*** Opening of Material provided ***

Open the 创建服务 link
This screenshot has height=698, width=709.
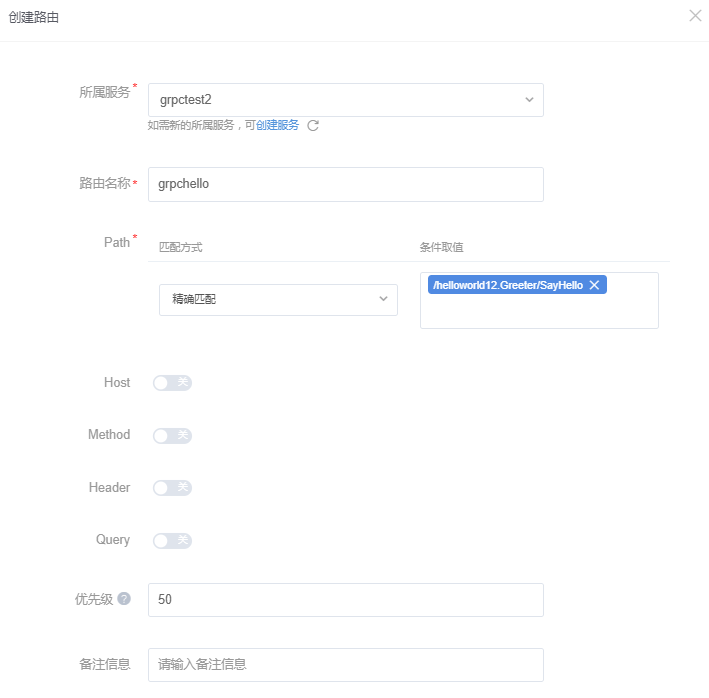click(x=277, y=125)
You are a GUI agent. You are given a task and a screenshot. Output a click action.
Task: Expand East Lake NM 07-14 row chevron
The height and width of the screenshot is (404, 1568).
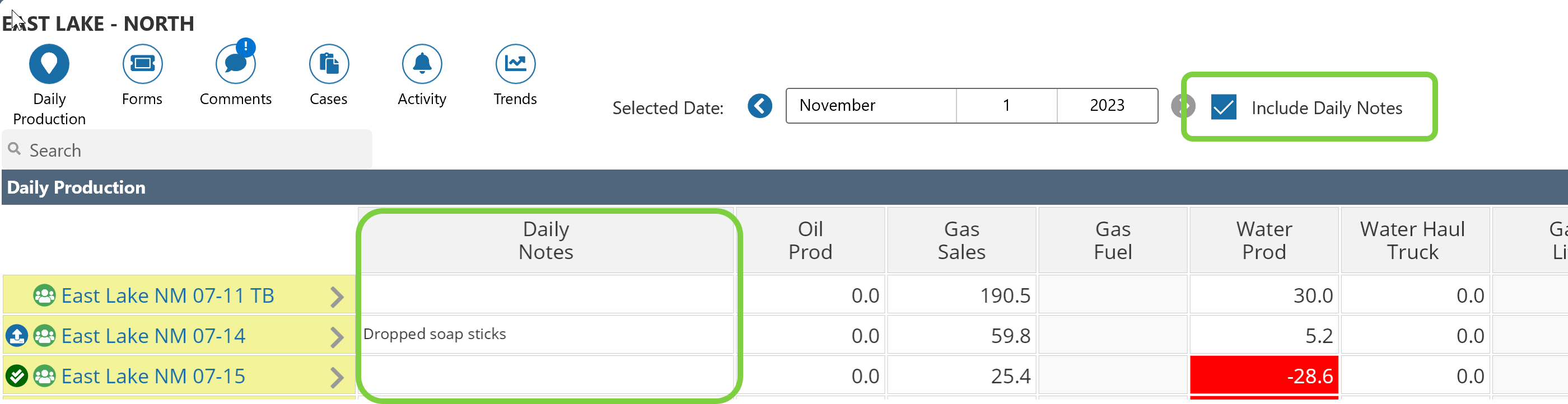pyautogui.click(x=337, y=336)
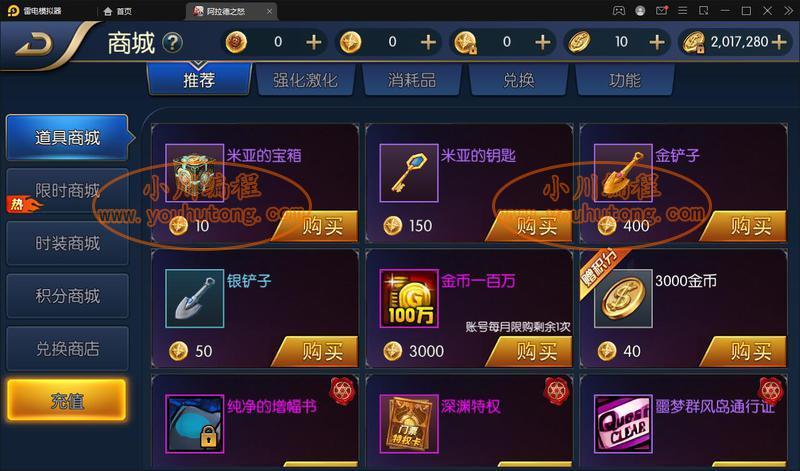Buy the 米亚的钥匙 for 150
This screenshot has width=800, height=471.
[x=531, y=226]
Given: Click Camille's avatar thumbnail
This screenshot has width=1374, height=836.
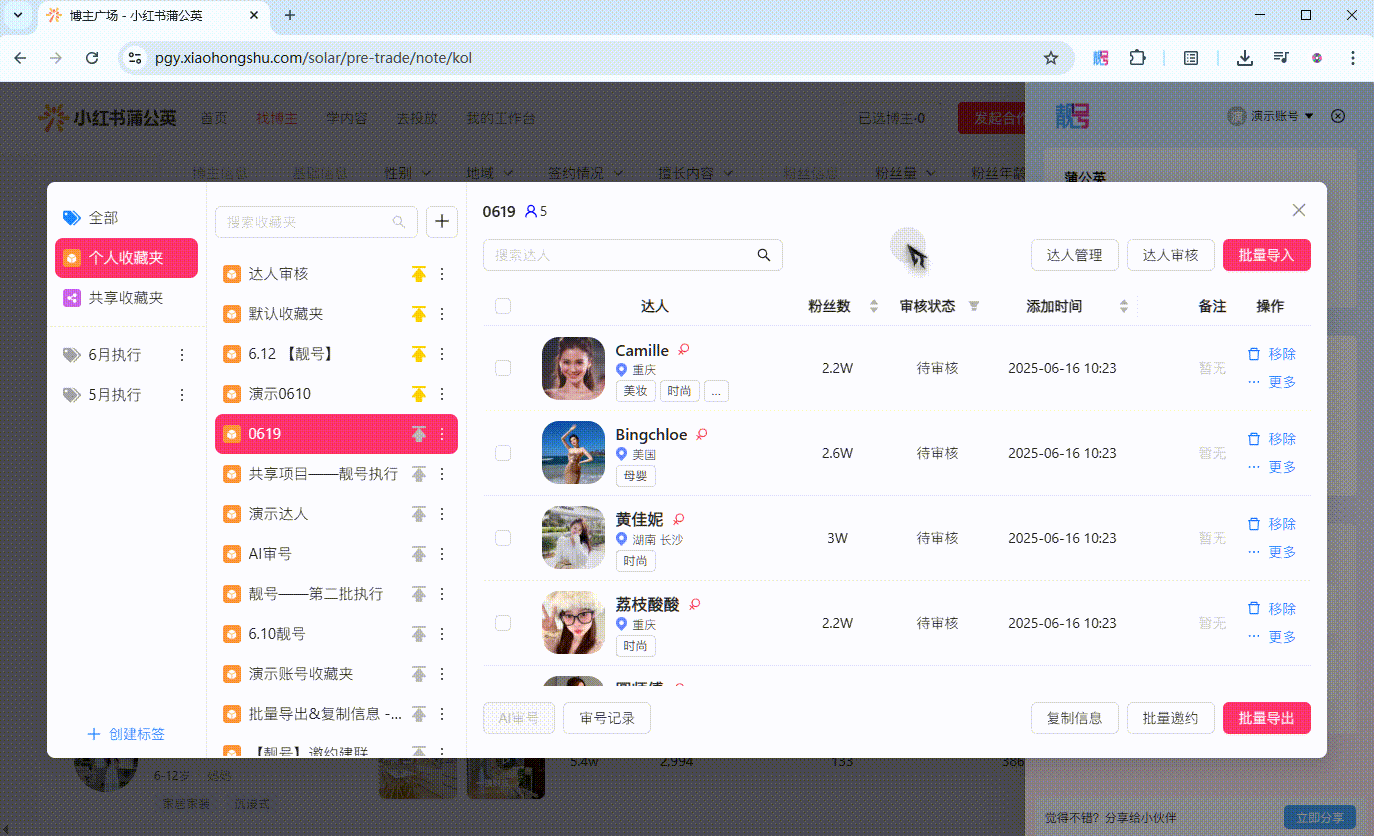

*** Close of Material provided ***

## Activity
After removing the pictures, set down every record above exactly as it stands.

## Solution below
Open the 创建服务 link
This screenshot has height=698, width=709.
click(x=277, y=125)
You are a GUI agent. You are given a task and a screenshot. Output a click action.
Task: Expand East Lake NM 07-14 row chevron
The height and width of the screenshot is (404, 1568).
pyautogui.click(x=337, y=336)
Buy the 米亚的钥匙 for 150
This screenshot has width=800, height=471.
[x=531, y=226]
Given: Click Camille's avatar thumbnail
This screenshot has width=1374, height=836.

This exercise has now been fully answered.